- What the task asks -
Lines holding the string "menu" are the ones to copy; find them all in the data.
━━━
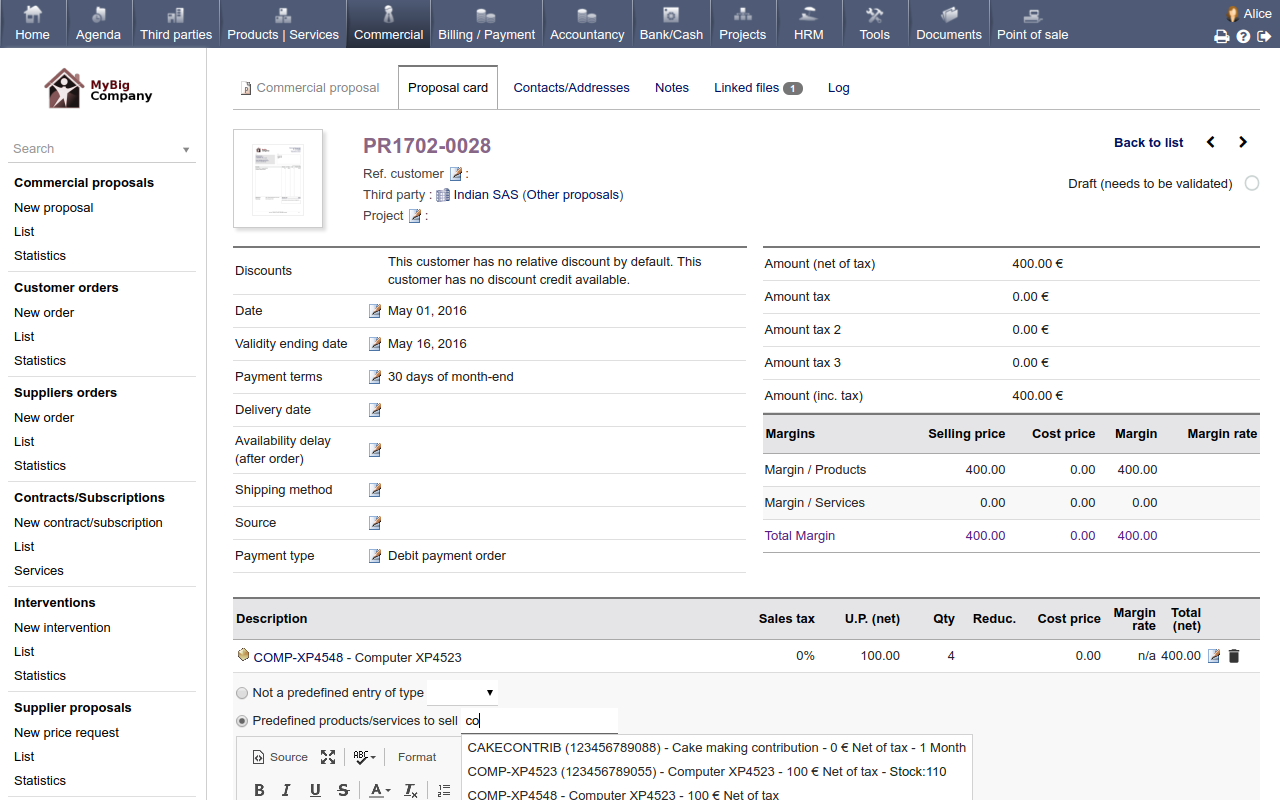This screenshot has height=800, width=1280.
Task: Edit the Validity ending date pencil icon
Action: tap(375, 344)
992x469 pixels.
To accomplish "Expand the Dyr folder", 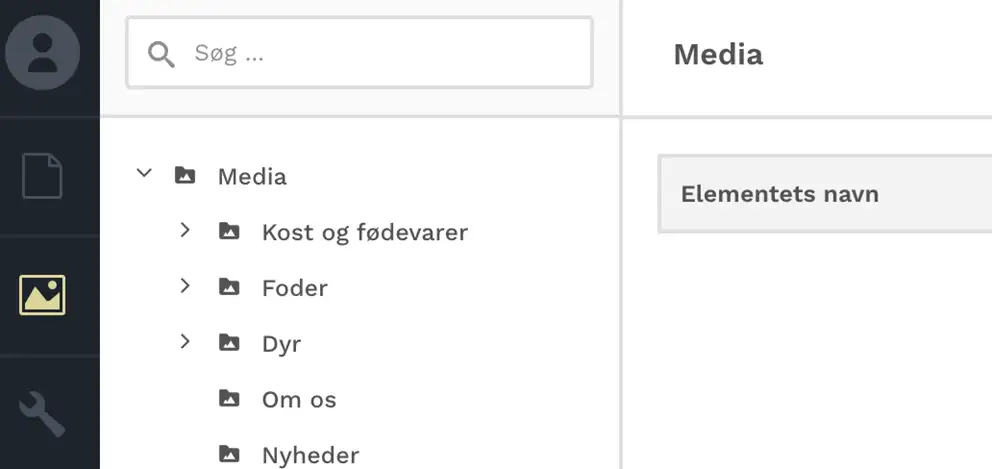I will pyautogui.click(x=185, y=343).
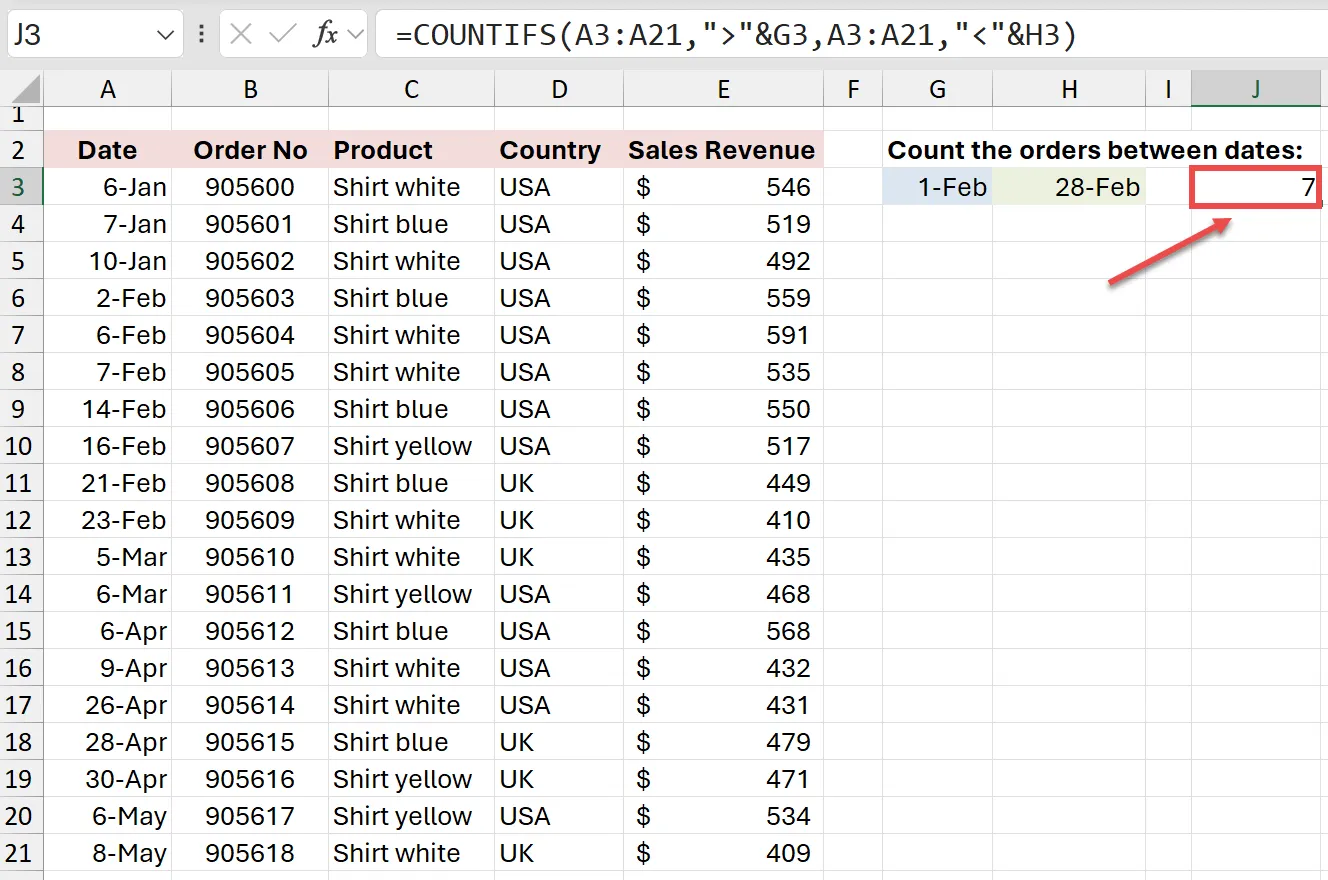Image resolution: width=1328 pixels, height=880 pixels.
Task: Select the cell showing 28-Feb
Action: pyautogui.click(x=1069, y=187)
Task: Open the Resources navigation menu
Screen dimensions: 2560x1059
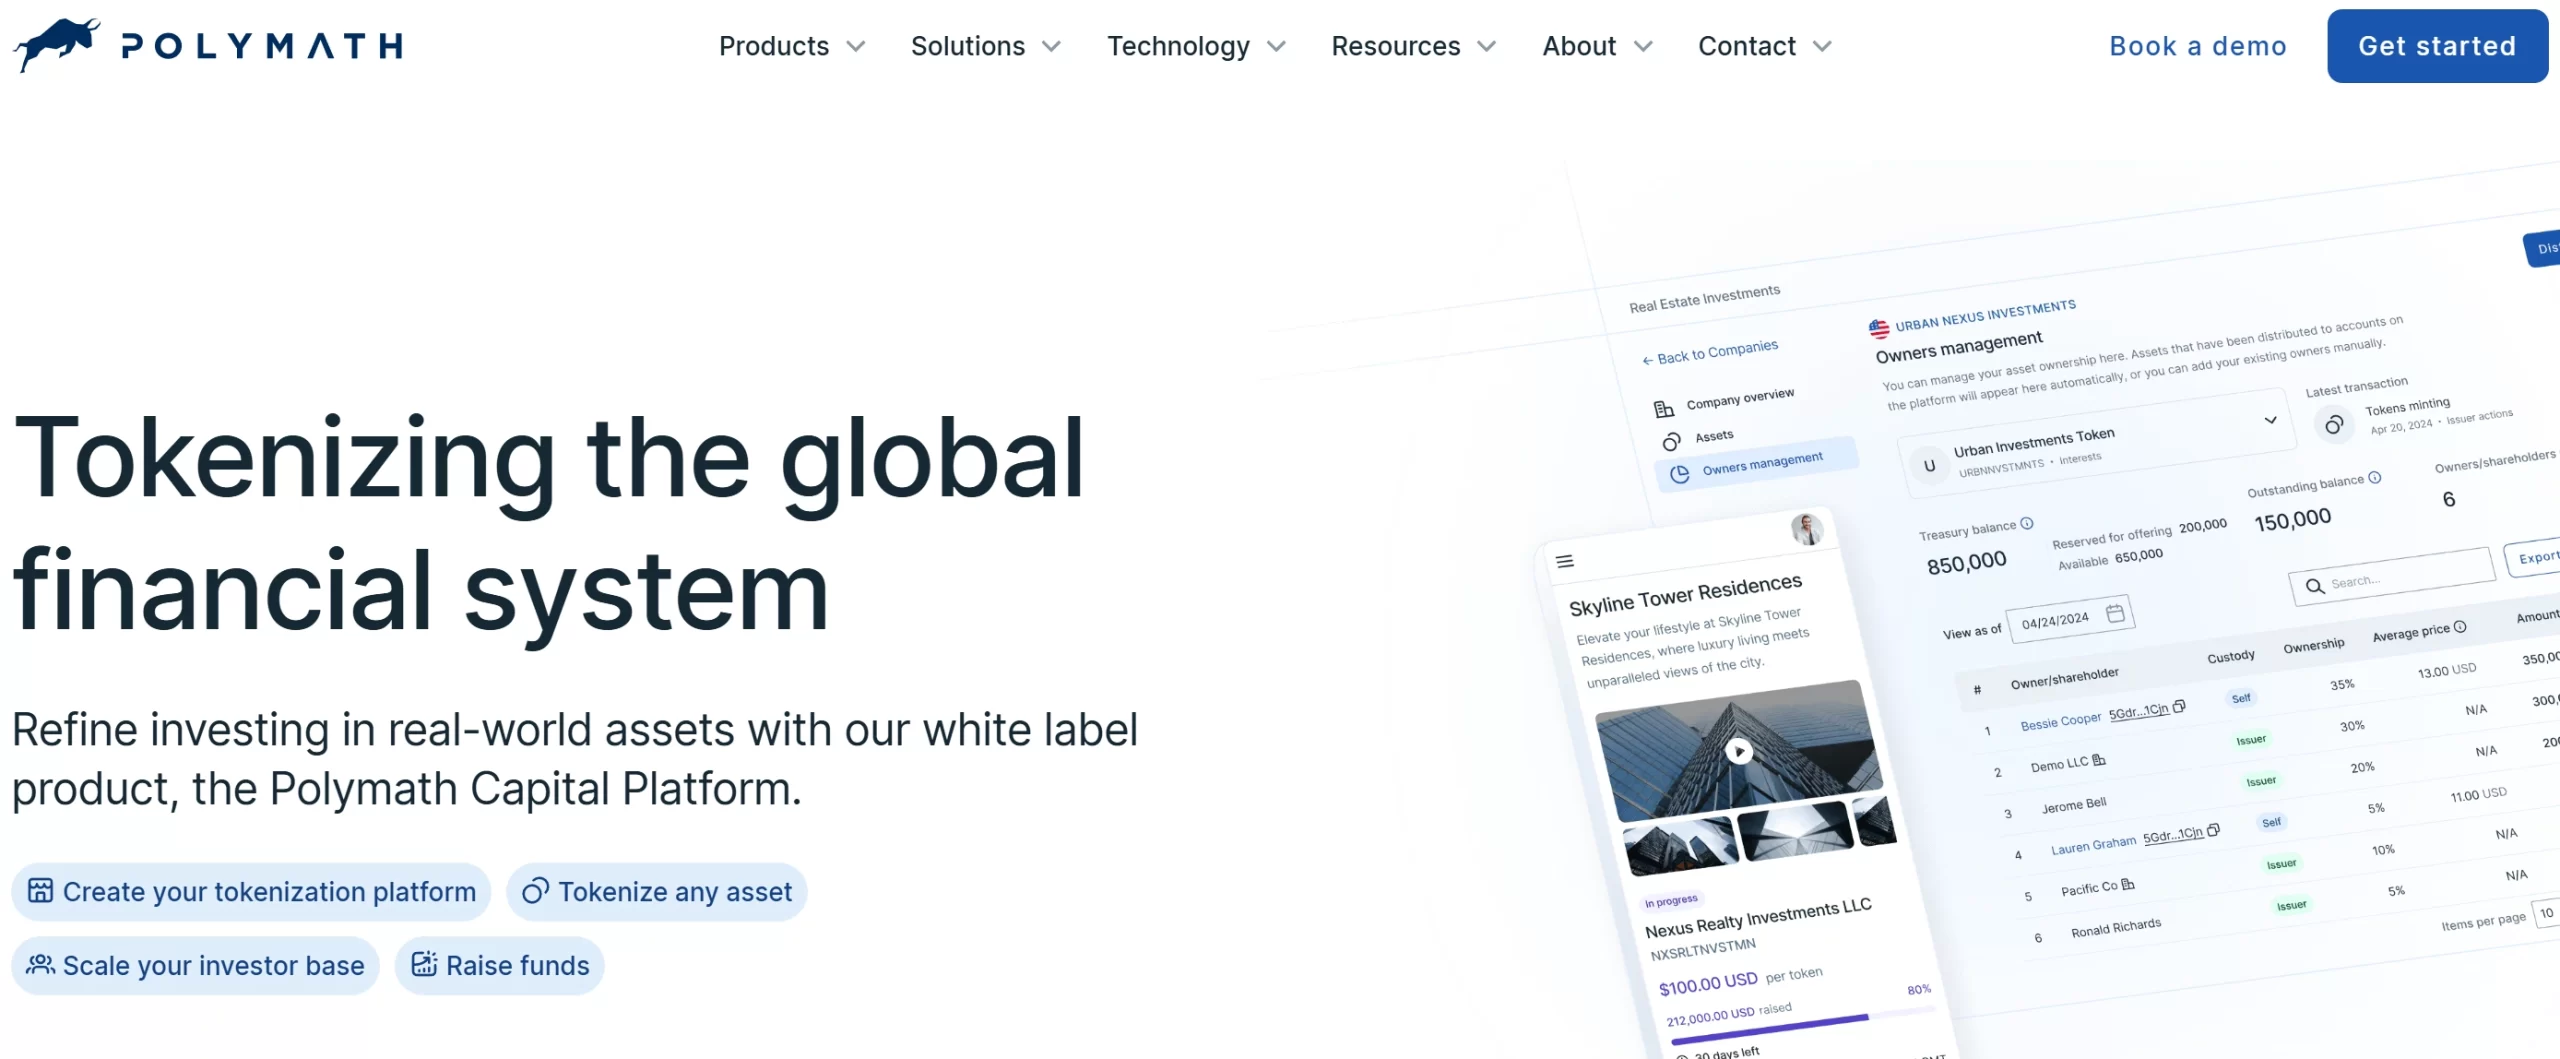Action: click(x=1412, y=46)
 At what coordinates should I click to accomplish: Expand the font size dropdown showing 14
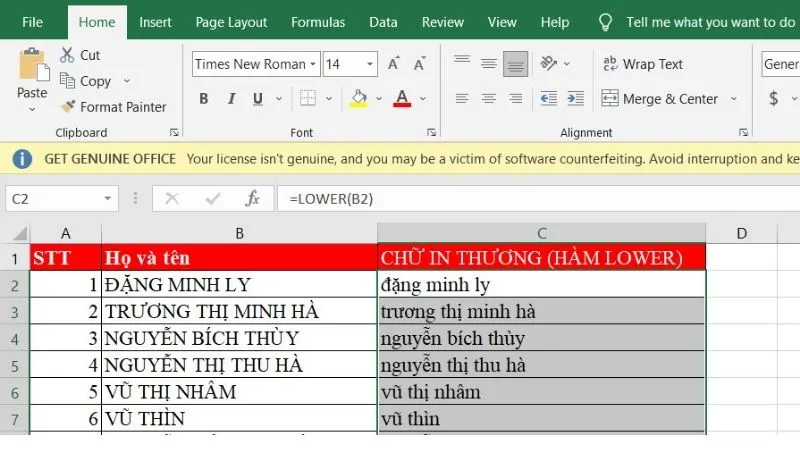click(x=370, y=64)

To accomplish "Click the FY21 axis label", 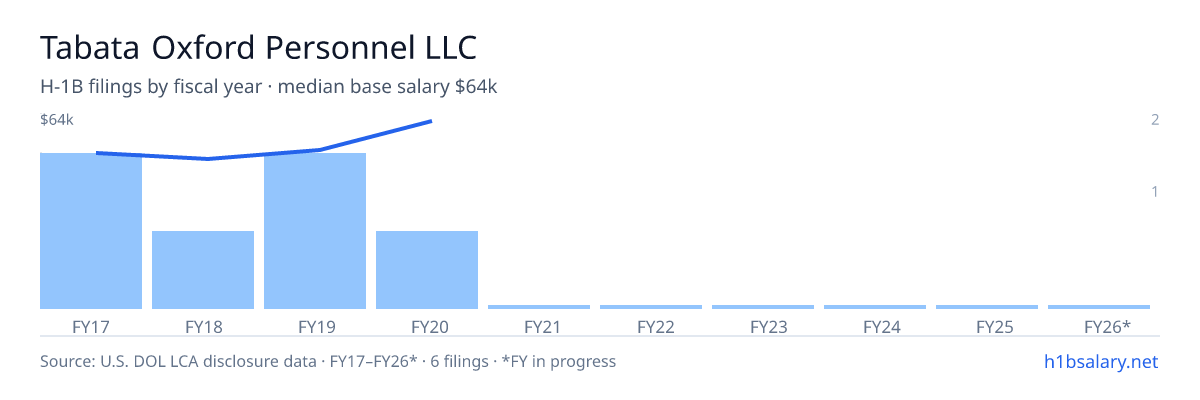I will [539, 327].
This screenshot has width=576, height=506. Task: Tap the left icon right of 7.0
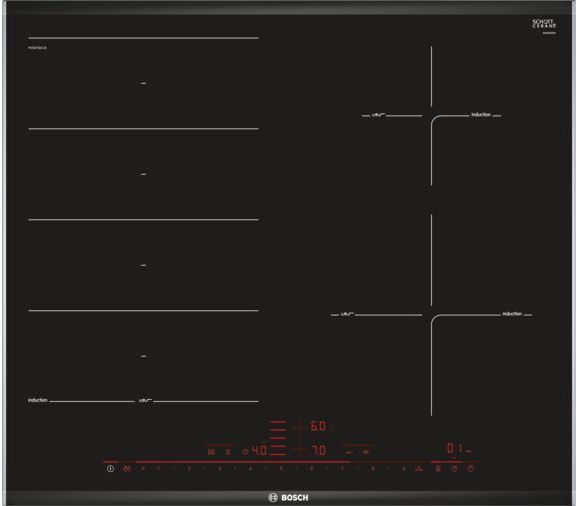(x=349, y=452)
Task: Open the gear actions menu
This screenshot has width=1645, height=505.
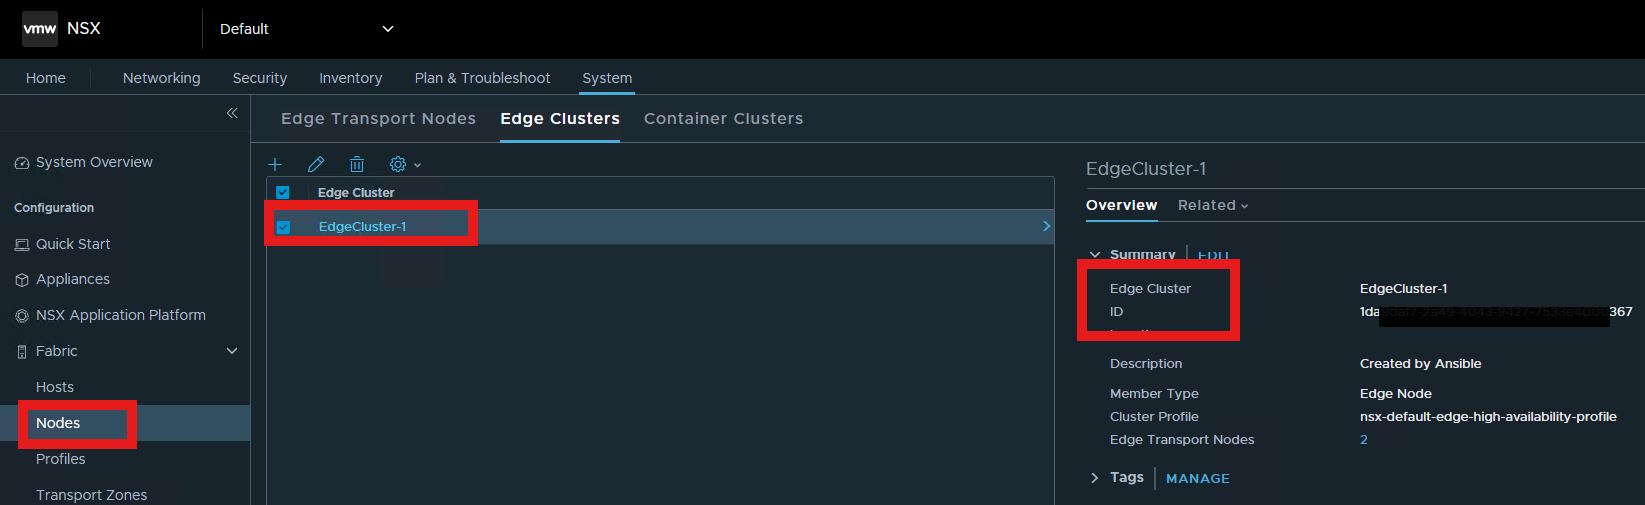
━━━
- Answer section -
Task: Open the Resources navigation menu
Task: Open the gear actions menu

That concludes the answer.